*Text excerpt*

■ ■ ■ ■

Healthcare payment provider Change Healthcare is facing a growing number of proposed class action lawsuits following a major cyberattack that saw systems knocked offline, with ongoing fallout for the healthcare industry, and a massive breach of customers’ data.

At least six proposed class action lawsuits have been filed since the hack three weeks ago, accusing the company of lacking reasonable cybersecurity measures, Healthcare Dive reported.

The company, a subsidiary of UnitedHealth Group that processes 15 billion healthcare transactions annually, has a hand in one in every three patient records, according to a letter from the American Hospital Association.

What happened in the attack?

According to some of the lawsuits and HIPAA Journal, the Blackcat ransomware group was behind the February 21 attack that saw a huge amount of data stolen and encrypted. HIPAA Journal reported that a ransom has been to retrieve the data, but the fallout is ongoing. 

The data included medical records, dental records, payment information, claims information, patients’ information, insurance records, and more, according to one lawsuit. The outage at Change has been felt across the healthcare sector, hamstringing key pharmacy and revenue cycle operations, leaving some hospitals without enough to cover payroll. 

UnitedHealth Group (UHG) hasn’t released many details about the attack, issuing a statement saying the team is focused on the investigation and bringing their systems back online.

What the suits are claiming

As the fallout continues, lawsuits are piling up against the payment providers in Minnesota and Tennessee, where Change and UHG are based. 

One plaintiff said in his proposed class action he has been unable to use his health insurance and has had to pay full price for medications, and another has issues accessing his prescription at all, Healthcare Dive reported.

The companies are accused of breaching the Health Insurance Portability and Accountability Act, negligence, breach of implied contract, unjust enrichment in the legal actions, Kare11 reported, with the proposed class actions all arguing the Change and UHG didn’t have satisfactory protections to safeguard sensitive user information, allowing for the “preventable” breach.

What are the ongoing effects?

According to Healthcare Dive, medical providers have had issues getting payment from patients and insurers, verifying coverage, submitting prior authorization requests, and exchanging records. Meanwhile, patients have reported difficulties accessing prescriptions. Providers have asked for more help from Change and UHG, but Stat News reported the fallout could continue for weeks.

The Washington Post reported that the White House has opened an investigation into UHG following the attack, and met with UnitedHealth CEO Andrew Witty and other health industry leaders, urging them to rush payments to affected providers.

“Given the unprecedented magnitude of this cyberattack, and in the best interest of patients and health care providers, OCR is initiating an investigation into this incident,” the Health and Human Services Office of Civil Rights said in a statement.

Increase in attacks

Healthcare leaders told the Washington Post that the attack on Change Healthcare was “the most significant incident of its kind in the U.S. health system’s history.” Unfortunately, cyberattacks on the healthcare industry are on the rise, and so too are lawsuits trying to recover losses from said attacks, as Bloomberg Law reported.

A Bloomberg Law analysis found the monthly average of new class action lawsuits filed over health data breaches in 2023 was nearly double the rate from the previous year. The National Library of Medicine said in a 2020 report healthcare organizations could employ several strategies to enhance the security of their databases, including having a backup, using firewalls, Firefox technology, and encryption.

■ ■ ■ ■

*Information given*
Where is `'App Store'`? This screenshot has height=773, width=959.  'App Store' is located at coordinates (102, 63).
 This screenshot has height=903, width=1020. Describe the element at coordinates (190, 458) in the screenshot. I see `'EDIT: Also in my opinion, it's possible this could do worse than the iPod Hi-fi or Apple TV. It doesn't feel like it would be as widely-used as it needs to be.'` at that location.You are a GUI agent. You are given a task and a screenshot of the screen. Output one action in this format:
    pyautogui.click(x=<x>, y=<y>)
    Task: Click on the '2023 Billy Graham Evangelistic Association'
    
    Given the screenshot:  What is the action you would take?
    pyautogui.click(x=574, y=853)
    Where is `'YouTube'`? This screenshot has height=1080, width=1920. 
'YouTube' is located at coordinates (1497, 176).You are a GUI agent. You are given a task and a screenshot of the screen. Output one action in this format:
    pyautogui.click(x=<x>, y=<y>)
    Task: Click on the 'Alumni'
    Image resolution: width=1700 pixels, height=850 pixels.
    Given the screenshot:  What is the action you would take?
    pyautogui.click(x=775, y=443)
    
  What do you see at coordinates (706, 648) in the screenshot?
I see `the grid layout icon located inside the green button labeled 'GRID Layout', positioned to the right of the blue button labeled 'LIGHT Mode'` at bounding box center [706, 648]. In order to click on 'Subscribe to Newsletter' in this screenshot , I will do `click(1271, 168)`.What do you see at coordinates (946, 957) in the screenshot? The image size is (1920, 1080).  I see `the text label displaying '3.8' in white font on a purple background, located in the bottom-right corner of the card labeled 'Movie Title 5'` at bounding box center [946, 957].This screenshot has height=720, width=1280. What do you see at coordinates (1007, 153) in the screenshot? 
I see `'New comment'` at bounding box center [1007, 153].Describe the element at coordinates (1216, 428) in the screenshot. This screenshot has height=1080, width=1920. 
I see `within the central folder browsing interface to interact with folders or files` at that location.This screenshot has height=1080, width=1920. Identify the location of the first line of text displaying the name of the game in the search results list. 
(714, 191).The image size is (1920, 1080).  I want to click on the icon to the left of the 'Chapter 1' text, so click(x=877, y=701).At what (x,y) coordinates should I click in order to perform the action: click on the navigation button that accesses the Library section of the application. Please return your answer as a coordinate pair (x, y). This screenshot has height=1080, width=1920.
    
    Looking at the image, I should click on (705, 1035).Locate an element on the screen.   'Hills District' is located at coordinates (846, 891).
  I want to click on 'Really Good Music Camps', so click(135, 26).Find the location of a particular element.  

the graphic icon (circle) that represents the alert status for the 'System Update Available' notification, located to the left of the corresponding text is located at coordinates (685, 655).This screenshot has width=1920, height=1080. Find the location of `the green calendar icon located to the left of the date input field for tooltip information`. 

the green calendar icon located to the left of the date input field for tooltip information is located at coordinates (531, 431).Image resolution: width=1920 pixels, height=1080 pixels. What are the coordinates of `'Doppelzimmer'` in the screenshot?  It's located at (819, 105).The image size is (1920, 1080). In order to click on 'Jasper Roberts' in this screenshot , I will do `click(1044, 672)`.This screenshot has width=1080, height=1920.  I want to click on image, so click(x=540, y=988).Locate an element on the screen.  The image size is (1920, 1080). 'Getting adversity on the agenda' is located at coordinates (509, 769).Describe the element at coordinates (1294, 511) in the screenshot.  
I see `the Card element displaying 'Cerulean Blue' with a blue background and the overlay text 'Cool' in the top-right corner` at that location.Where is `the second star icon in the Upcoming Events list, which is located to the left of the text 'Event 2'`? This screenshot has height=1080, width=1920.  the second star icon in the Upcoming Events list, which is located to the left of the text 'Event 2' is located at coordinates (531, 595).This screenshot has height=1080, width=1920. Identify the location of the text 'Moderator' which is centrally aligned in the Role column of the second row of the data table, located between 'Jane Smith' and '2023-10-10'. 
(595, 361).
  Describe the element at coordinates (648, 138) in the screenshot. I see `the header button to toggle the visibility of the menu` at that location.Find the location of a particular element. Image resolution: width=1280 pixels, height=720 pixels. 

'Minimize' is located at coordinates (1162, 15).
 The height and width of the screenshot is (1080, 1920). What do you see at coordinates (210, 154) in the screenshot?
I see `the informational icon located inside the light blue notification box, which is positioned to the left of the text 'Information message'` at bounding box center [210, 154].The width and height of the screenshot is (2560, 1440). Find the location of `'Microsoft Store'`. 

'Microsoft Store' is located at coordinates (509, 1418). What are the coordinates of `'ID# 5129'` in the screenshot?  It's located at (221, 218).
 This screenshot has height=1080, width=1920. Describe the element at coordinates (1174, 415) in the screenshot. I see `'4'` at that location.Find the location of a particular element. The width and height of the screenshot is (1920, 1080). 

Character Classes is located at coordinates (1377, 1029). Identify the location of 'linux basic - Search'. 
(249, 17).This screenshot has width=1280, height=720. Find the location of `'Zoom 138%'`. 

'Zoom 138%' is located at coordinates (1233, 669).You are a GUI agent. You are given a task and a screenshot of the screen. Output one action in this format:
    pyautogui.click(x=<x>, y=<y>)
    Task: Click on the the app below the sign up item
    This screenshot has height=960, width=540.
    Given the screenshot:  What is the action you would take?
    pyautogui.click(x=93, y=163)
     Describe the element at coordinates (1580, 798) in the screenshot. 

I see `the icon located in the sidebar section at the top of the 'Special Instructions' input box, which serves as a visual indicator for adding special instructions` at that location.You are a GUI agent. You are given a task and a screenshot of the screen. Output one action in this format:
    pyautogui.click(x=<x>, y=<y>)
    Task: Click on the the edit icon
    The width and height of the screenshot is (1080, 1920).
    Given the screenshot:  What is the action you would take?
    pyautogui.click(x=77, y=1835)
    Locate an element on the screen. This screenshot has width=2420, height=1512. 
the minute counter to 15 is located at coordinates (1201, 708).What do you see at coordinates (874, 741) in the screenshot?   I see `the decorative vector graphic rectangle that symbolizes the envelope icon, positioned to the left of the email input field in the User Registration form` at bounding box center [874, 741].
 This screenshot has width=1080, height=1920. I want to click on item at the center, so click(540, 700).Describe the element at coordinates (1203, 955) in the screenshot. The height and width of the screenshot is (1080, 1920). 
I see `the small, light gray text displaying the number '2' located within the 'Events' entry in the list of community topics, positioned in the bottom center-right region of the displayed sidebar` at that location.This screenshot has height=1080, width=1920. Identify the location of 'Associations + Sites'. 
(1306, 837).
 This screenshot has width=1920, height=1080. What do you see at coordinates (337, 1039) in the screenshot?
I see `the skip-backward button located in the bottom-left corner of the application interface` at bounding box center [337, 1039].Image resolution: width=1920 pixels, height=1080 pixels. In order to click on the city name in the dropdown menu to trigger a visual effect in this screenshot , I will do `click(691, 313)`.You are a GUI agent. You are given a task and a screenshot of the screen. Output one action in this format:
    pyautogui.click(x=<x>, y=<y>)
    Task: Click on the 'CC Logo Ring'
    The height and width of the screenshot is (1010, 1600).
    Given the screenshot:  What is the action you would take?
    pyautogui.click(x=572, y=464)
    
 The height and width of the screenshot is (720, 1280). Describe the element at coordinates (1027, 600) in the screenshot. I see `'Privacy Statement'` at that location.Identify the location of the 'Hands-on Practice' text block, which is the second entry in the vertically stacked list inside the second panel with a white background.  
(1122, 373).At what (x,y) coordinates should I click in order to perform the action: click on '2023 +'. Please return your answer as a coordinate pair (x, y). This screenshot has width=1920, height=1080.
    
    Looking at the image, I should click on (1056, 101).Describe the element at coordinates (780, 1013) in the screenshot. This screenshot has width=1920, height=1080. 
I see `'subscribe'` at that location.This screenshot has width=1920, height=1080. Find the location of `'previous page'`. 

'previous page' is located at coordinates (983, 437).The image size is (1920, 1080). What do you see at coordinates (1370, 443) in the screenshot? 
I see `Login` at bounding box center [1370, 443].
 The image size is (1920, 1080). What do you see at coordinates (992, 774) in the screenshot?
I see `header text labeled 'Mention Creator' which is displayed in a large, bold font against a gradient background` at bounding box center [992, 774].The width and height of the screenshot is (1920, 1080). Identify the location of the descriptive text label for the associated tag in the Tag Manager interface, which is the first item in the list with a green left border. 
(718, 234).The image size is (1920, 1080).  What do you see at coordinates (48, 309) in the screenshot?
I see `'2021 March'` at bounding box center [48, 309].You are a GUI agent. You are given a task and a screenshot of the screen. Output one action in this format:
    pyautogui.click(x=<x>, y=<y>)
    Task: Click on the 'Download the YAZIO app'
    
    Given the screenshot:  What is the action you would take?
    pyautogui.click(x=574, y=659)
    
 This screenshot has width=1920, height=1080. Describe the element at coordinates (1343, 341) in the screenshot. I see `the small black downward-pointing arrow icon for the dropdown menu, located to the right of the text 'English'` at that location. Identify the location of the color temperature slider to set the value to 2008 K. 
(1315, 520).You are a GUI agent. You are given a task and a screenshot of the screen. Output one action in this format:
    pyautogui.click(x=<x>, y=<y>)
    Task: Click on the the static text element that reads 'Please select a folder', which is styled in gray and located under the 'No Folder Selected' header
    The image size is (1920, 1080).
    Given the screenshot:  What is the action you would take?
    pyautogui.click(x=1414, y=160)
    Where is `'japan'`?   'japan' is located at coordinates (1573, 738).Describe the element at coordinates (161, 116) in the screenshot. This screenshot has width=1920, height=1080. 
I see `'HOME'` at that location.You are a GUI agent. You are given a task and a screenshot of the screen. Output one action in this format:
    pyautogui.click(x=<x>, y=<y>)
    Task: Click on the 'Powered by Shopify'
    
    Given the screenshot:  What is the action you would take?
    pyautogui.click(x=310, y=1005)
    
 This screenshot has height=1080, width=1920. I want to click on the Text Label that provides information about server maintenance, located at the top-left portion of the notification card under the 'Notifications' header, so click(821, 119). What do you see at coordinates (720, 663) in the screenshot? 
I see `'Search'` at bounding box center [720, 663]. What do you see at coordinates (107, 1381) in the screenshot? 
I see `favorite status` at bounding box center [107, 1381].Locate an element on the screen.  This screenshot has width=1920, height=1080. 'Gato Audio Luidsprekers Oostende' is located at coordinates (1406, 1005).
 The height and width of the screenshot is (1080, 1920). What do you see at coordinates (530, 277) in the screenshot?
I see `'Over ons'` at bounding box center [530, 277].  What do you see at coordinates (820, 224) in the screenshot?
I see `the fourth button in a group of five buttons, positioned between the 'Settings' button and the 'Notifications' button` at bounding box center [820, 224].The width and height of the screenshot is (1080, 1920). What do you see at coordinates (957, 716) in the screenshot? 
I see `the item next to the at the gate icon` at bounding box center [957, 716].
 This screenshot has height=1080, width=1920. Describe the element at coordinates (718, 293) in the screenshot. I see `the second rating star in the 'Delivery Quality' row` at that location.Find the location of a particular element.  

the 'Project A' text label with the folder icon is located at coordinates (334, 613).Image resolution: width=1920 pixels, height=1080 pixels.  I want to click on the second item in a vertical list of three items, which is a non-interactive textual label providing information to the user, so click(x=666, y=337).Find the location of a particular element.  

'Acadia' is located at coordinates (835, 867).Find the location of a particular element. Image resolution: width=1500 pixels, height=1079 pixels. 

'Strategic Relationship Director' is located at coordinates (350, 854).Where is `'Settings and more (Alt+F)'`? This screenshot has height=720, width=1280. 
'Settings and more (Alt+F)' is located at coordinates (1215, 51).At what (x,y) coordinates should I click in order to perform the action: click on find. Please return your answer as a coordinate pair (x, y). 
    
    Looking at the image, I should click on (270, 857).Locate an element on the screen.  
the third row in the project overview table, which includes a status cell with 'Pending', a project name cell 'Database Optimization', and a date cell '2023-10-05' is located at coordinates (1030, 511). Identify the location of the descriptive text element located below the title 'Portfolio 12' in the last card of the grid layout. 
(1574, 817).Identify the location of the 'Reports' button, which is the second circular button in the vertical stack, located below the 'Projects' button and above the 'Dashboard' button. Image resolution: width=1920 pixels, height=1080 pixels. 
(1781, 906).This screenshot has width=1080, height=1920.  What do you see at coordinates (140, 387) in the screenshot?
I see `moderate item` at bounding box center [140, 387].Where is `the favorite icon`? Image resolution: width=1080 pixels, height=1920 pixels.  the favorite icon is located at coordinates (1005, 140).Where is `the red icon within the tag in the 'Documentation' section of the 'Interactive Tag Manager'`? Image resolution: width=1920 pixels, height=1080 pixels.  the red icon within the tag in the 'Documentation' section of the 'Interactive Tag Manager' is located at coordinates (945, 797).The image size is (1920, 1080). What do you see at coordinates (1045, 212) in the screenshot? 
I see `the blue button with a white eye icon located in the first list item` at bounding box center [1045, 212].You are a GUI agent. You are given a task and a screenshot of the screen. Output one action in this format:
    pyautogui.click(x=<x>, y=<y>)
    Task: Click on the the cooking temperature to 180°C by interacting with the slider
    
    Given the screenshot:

■ ■ ■ ■

*Check your understanding*
1. Return the stretch of the Change Healthcare article from "What are the" through "to affected providers.".
2. According to the Change Healthcare article, how many healthcare transactions does Change Healthcare process each year?
Answer using only the Change Healthcare article.

*Task solutions*
1.
What are the ongoing effects?

According to Healthcare Dive, medical providers have had issues getting payment from patients and insurers, verifying coverage, submitting prior authorization requests, and exchanging records. Meanwhile, patients have reported difficulties accessing prescriptions. Providers have asked for more help from Change and UHG, but Stat News reported the fallout could continue for weeks.

The Washington Post reported that the White House has opened an investigation into UHG following the attack, and met with UnitedHealth CEO Andrew Witty and other health industry leaders, urging them to rush payments to affected providers.

2. 15 billion